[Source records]
::::

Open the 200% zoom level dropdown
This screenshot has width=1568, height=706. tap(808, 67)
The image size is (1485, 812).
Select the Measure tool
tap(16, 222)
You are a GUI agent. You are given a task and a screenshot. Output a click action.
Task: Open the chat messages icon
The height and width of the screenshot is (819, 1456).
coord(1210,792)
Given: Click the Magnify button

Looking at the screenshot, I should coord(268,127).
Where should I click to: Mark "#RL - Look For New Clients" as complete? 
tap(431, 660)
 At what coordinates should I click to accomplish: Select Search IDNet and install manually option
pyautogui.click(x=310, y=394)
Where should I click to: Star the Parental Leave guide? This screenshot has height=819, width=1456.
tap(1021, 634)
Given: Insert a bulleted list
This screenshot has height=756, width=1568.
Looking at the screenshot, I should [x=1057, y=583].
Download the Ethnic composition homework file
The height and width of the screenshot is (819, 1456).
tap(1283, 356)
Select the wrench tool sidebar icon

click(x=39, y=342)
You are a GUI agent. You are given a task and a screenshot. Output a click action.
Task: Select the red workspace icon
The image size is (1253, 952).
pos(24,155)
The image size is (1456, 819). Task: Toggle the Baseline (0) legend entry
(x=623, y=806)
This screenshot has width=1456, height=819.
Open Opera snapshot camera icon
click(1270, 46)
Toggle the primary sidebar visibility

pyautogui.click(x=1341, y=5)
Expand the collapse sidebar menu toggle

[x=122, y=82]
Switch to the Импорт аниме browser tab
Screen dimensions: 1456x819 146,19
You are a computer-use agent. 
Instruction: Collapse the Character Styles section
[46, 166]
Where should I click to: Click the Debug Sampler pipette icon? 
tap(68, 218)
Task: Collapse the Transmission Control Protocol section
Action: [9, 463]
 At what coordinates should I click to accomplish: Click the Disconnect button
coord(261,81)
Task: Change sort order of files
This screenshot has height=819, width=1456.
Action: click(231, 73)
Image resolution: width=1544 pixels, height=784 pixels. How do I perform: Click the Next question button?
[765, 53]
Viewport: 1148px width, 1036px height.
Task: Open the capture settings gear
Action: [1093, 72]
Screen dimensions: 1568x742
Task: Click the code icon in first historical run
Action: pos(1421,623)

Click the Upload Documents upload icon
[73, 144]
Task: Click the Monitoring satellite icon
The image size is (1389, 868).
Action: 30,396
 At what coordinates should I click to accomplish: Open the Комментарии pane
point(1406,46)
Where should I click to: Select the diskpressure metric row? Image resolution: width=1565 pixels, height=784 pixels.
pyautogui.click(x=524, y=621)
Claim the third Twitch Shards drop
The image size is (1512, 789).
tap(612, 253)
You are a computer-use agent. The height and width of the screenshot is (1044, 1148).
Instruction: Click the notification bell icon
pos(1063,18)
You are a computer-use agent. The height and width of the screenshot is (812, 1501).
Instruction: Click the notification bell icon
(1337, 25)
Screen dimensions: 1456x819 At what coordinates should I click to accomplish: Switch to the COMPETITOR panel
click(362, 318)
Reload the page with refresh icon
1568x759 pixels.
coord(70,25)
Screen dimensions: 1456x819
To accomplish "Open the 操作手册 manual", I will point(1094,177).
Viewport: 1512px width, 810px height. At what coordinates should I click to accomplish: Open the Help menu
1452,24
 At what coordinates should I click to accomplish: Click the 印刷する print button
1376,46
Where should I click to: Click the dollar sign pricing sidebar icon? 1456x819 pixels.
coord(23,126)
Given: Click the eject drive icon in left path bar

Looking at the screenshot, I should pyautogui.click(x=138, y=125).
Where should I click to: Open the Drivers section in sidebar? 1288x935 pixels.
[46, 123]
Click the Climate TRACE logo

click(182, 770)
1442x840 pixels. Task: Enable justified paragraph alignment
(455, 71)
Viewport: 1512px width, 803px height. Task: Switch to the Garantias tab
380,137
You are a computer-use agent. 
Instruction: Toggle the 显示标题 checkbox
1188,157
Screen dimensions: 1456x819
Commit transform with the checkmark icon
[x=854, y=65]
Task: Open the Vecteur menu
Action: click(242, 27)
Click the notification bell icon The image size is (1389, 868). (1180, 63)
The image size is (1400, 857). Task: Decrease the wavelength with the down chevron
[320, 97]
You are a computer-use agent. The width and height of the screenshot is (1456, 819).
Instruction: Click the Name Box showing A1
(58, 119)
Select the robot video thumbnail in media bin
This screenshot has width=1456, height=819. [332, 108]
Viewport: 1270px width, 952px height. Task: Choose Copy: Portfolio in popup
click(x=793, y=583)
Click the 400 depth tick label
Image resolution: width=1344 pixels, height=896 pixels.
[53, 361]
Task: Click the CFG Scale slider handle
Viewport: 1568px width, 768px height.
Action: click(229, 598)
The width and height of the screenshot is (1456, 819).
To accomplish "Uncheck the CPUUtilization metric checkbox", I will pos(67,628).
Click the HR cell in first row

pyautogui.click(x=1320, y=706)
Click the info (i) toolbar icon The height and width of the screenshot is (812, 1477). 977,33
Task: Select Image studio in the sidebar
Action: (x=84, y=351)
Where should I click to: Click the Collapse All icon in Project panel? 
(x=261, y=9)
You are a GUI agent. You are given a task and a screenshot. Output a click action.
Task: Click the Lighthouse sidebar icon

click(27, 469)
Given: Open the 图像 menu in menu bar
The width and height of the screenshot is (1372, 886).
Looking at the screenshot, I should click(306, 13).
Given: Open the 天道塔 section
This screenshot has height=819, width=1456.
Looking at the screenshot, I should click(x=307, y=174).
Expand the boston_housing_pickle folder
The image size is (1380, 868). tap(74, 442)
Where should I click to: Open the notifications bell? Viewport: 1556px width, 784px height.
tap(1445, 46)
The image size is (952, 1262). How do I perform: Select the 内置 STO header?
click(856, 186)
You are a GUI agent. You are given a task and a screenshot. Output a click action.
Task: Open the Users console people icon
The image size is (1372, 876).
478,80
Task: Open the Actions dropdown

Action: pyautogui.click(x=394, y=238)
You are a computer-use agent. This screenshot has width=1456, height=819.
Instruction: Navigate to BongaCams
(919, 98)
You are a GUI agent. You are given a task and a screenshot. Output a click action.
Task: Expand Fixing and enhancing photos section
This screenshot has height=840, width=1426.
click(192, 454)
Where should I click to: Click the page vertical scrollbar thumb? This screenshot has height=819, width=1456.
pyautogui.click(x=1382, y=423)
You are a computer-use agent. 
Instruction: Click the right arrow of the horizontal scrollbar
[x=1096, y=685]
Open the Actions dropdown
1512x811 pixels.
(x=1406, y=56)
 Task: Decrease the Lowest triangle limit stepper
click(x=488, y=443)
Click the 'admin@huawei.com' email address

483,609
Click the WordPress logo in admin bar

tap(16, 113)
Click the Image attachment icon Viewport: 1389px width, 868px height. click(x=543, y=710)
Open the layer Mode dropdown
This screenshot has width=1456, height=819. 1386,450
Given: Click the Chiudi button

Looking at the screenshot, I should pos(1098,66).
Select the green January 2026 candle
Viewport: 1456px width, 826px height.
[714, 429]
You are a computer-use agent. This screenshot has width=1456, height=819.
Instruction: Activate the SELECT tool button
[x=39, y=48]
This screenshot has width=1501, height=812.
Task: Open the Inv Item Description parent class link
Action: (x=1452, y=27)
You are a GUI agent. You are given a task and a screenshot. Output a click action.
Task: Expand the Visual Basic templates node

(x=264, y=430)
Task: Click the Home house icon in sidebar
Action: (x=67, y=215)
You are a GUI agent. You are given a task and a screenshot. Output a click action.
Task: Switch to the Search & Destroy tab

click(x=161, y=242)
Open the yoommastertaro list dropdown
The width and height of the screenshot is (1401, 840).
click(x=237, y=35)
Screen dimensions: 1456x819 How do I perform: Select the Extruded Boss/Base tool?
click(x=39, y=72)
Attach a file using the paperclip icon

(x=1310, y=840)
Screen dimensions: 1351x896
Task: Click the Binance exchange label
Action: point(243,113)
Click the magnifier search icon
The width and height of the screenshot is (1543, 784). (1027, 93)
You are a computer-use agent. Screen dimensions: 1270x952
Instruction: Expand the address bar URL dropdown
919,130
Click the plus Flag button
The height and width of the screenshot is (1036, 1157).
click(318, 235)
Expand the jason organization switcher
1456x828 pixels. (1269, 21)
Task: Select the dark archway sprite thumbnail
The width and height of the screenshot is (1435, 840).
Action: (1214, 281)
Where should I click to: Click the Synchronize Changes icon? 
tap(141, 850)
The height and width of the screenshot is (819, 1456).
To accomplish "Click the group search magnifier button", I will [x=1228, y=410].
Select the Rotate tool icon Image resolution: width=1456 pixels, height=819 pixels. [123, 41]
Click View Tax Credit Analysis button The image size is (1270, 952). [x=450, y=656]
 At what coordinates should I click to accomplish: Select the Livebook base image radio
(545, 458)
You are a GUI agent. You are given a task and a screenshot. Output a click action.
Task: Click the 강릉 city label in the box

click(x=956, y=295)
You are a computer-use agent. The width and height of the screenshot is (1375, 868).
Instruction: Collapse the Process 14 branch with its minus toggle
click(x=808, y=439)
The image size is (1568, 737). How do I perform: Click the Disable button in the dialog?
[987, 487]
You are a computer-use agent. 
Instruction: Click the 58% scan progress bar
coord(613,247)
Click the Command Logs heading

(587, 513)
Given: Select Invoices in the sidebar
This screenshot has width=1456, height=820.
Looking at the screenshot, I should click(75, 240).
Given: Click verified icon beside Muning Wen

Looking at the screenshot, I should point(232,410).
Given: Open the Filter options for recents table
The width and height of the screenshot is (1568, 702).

::::

For each line above that contains "list", make a copy.

Given: Insert a bulleted list
Open the yoommastertaro list dropdown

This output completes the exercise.